SPSSs Order 37;

The first SPSS of this order was found by Willcocks, with a side of 1947 (see illustration). Willcocks claimed the year of discovery as 1947 [1], but this was questioned by Bouwkamp [2], Willcocks was asked it about didn't recall anything about this square (in 2012). [3]. Martin Gardner gave the year of discovery of 37:1947 as 1959 [4]. The order 37:1947 was based on Brook's order 38:3920, "by a slight modification of the method used" [1]. The first publication of the Brooks 38:2920 discovery was in 1950 by W.T. Tutte [5]. The next 2 SPSSs of this order were found by Ian Gambini in the late 1990s [6]. In 2013 Milla and Anderson found 282 and in the same year James Williams found 99746. In 2014 Brian Trial found 171.

It is estimated that there are approximately 1.8 x 10^7 SPSSs in order 37.

Listings; Bouwkampcodes spsso37.bkp.zip and tablecodes spsso37.txt.zip and postscript spsso37.ps.zip.

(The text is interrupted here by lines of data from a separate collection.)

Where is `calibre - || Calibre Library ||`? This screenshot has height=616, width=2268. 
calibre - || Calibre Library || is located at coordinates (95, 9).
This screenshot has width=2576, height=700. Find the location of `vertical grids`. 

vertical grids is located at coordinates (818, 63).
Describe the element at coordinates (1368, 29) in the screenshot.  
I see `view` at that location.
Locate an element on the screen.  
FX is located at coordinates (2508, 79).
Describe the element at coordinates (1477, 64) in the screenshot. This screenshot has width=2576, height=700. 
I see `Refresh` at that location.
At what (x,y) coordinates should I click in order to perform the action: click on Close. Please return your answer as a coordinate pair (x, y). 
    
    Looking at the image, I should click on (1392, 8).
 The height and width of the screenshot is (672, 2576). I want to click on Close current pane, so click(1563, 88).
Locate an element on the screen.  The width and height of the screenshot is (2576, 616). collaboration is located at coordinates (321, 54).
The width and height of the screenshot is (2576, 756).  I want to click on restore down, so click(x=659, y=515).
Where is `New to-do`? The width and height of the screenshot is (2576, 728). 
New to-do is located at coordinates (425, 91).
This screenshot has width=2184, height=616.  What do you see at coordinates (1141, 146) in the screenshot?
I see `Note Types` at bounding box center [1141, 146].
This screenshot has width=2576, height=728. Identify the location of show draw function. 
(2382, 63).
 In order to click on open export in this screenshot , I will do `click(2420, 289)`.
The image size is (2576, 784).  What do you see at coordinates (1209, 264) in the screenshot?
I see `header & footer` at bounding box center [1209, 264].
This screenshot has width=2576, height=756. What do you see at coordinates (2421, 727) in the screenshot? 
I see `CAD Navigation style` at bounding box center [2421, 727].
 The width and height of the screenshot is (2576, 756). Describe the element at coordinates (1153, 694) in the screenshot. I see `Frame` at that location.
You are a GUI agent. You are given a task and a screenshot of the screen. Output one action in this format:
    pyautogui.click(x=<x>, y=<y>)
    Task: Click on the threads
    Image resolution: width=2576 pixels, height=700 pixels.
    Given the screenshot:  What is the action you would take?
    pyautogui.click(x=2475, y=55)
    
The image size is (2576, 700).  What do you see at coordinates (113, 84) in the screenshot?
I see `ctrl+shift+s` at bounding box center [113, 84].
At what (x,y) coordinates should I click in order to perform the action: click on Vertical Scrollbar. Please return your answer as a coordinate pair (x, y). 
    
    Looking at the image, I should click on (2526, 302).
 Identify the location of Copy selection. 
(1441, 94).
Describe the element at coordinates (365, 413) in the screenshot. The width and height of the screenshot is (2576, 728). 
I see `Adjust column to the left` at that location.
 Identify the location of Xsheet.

  1. T. H. Willcocks, Some Squared Squares and Rectangles, Journal of Combinatorial Theory 3, 54-56 (1967) .
  2. C. J. Bouwkamp and A.J.W. Duijvestijn, Album of Simple Perfect Squared Squares of order 26, EDT Report 94-WSK-02 Eindhoven, July 1994, vi-vii.
  3. G. H. Morley, private correspondence 2013, 2014.
  4. Martin Gardner; The addendum (pp. 162-4) to Tutte's chapter in Martin Gardner's More Mathematical Puzzles and Diversions (1961) "The smallest published square that is both simple and perfect is a 38th-order square with a side of 4,920, discovered by R.L. Brooks. In 1959 this was bettered by T.H. Willcocks of Bristol, with a 37th-order square, 1,947 on the side."
  5. W. T. Tutte, Squaring the Square, Canad. J. Math. 2 (1950).
  6. I. Gambini, Thesis (1999) Quant aux carrés carrelés.